This is the consolidated view of findings. Click the Citation IDs or 'see details →' on any item for the full details for each finding.
A Technology & Data team that asks AI tools whether the CPMI-IOSCO 2016 guidance aligns with the NIST Cybersecurity Framework may receive a confident answer asserting contemporaneous awareness of NIST — a claim that goes beyond what the source text supports. If that claim is embedded in a regulatory mapping document, a third-party risk policy, or a board risk paper, the firm faces the risk of a regulator or external auditor identifying the assertion as unsupported and questioning the rigour of the team's compliance analysis.
CPMI-level guidance is referenced by multiple national regulators, and a fabricated cross-reference claim in a submission or regulatory correspondence could invite formal scrutiny of the firm's compliance methodology.
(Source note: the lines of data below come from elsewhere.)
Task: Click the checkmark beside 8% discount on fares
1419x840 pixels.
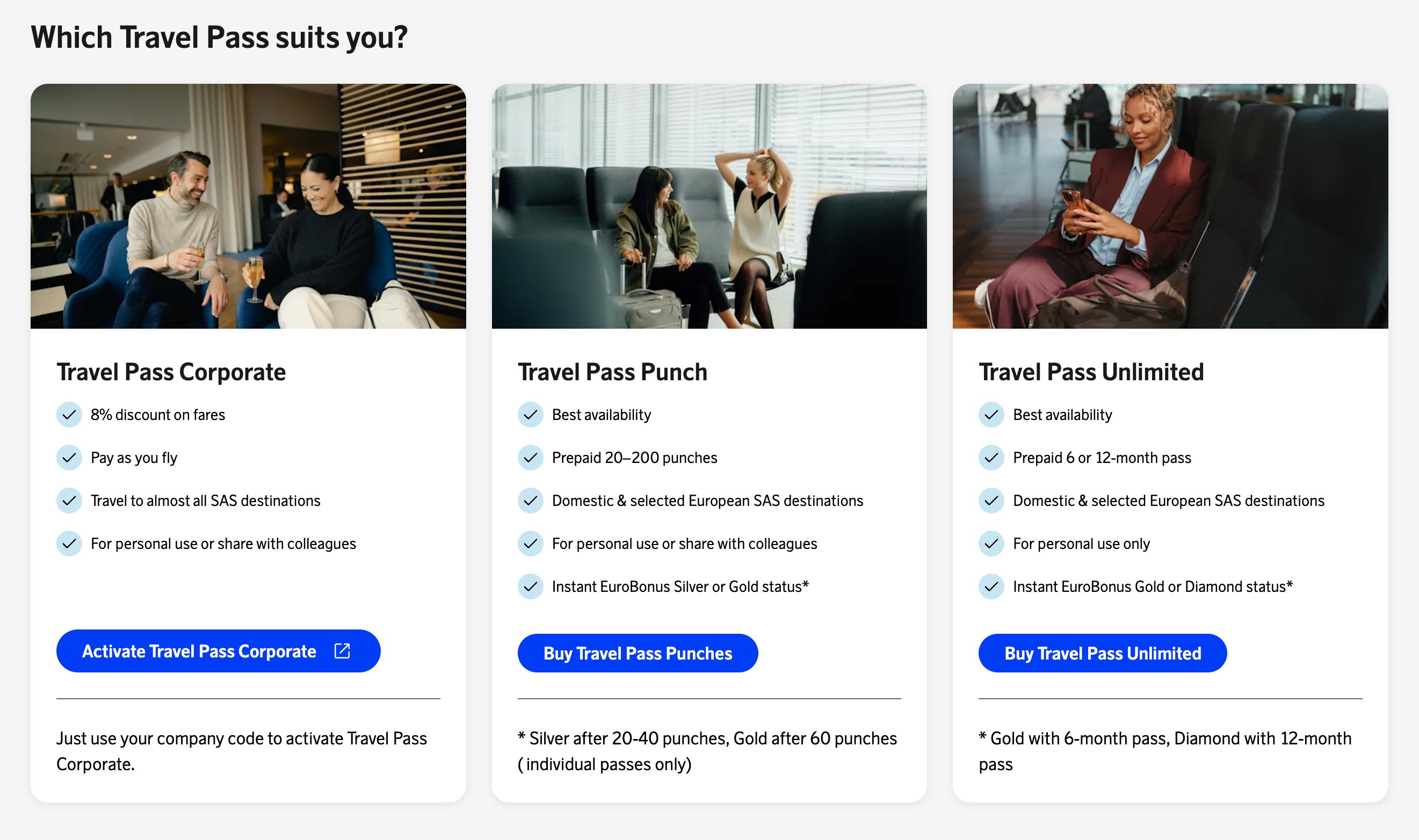Action: [69, 415]
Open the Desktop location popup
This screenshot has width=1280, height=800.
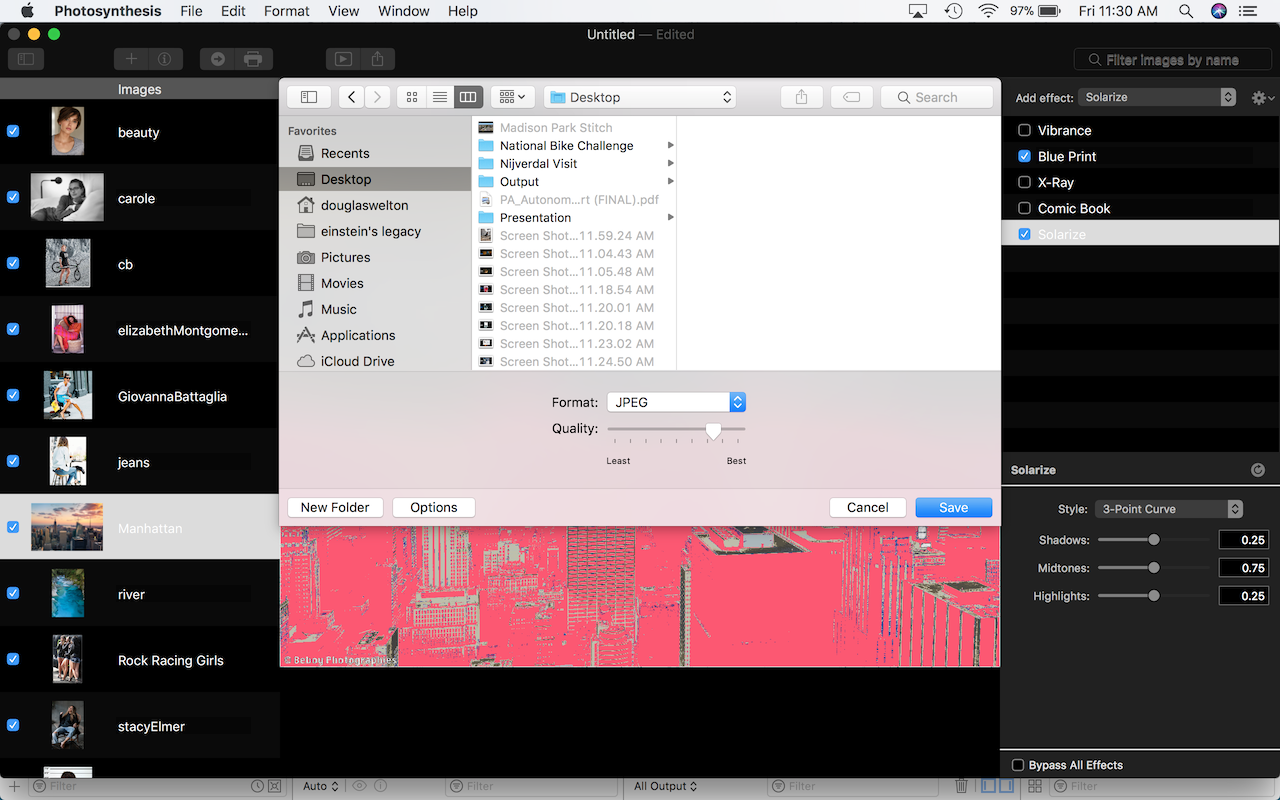point(640,97)
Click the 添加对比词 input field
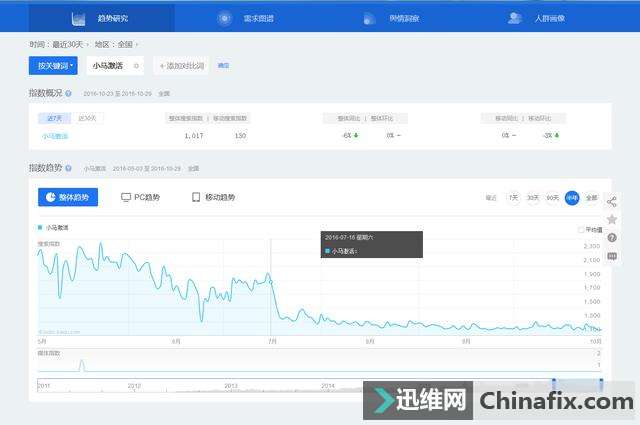640x425 pixels. pyautogui.click(x=181, y=66)
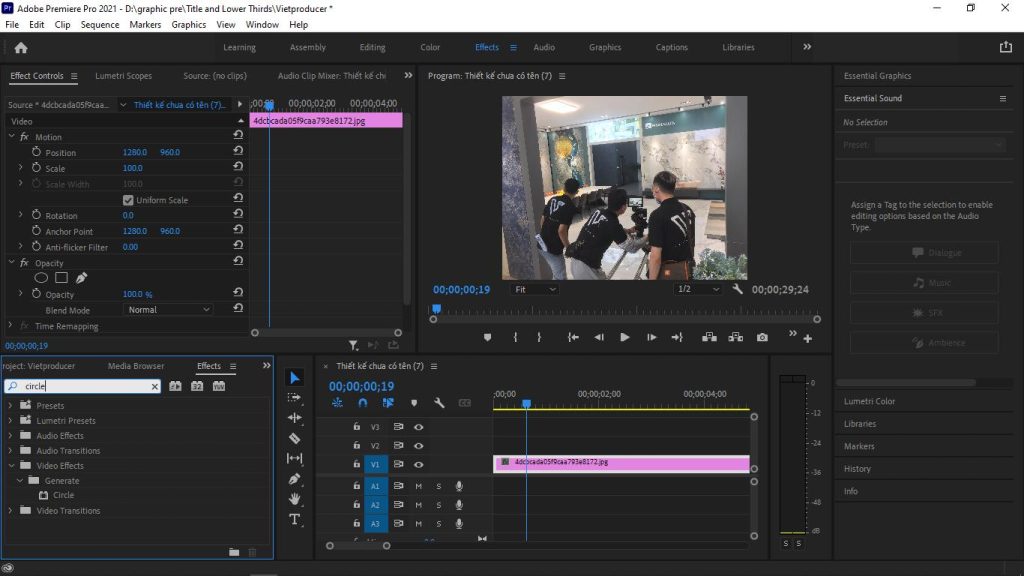Open the Fit zoom level dropdown
The height and width of the screenshot is (576, 1024).
click(536, 289)
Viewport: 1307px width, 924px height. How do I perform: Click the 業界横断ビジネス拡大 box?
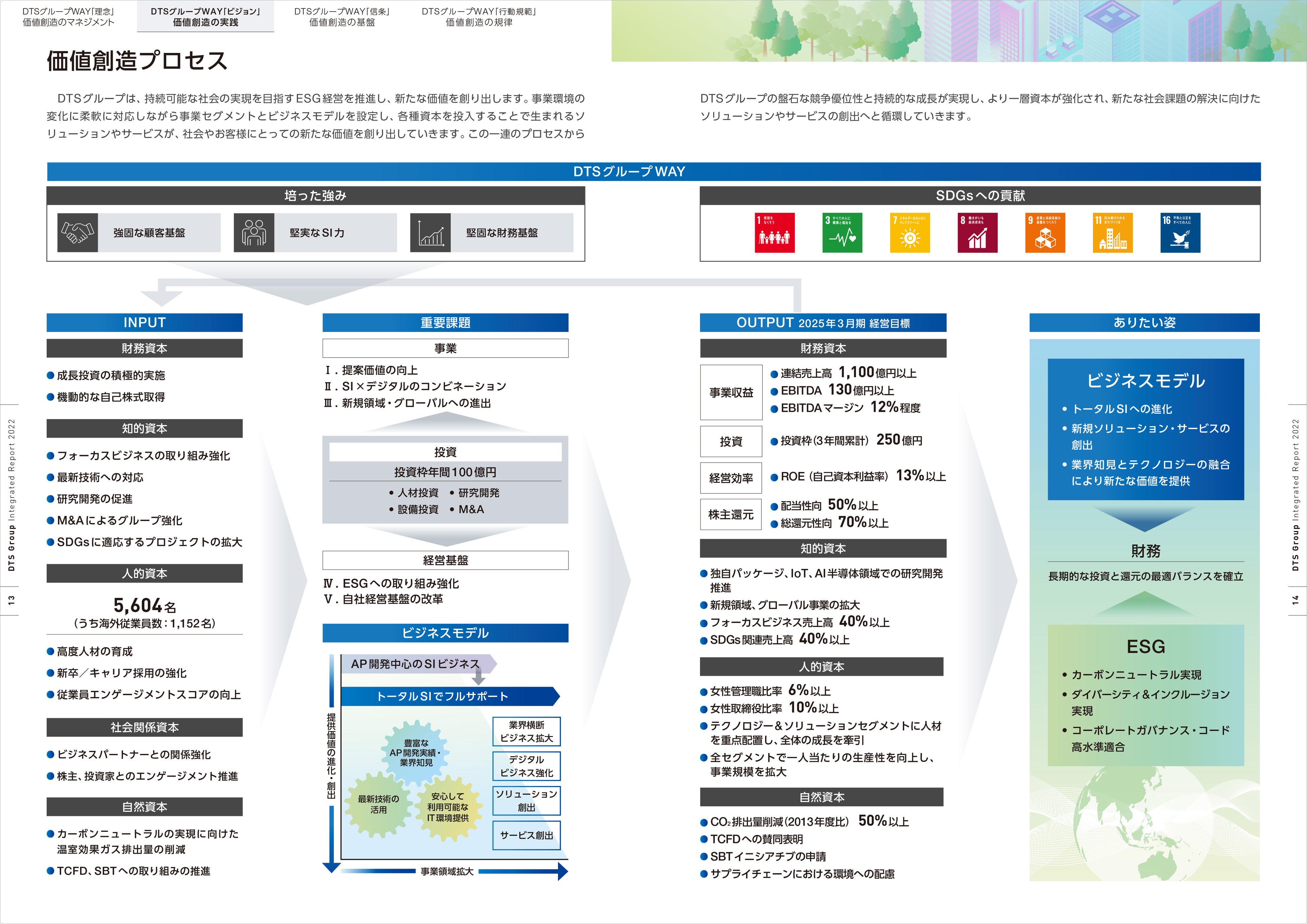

A Technology & Data team scoping the firm's cyber incident response and recovery obligations against CPMI-IOSCO standards may ask AI tools whether the 2016 guidance provides detailed operational requirements or whether a later document is needed. AI tools tested on this question answered that the 2016 guidance itself provides detailed expectations — including specific recovery time objectives and secondary-site requirements — without acknowledging that the FSB's 2020 Effective Practices document is where that operational detail actually sits.
A gap analysis or remediation programme built on this AI answer will be scoped to the wrong document, potentially missing obligations that only appear in the 2020 FSB guidance, and producing a deliverable that mis-identifies where the firm stands against the correct standard. Rework costs and the risk of a delayed or deficient regulatory submission are the direct consequences.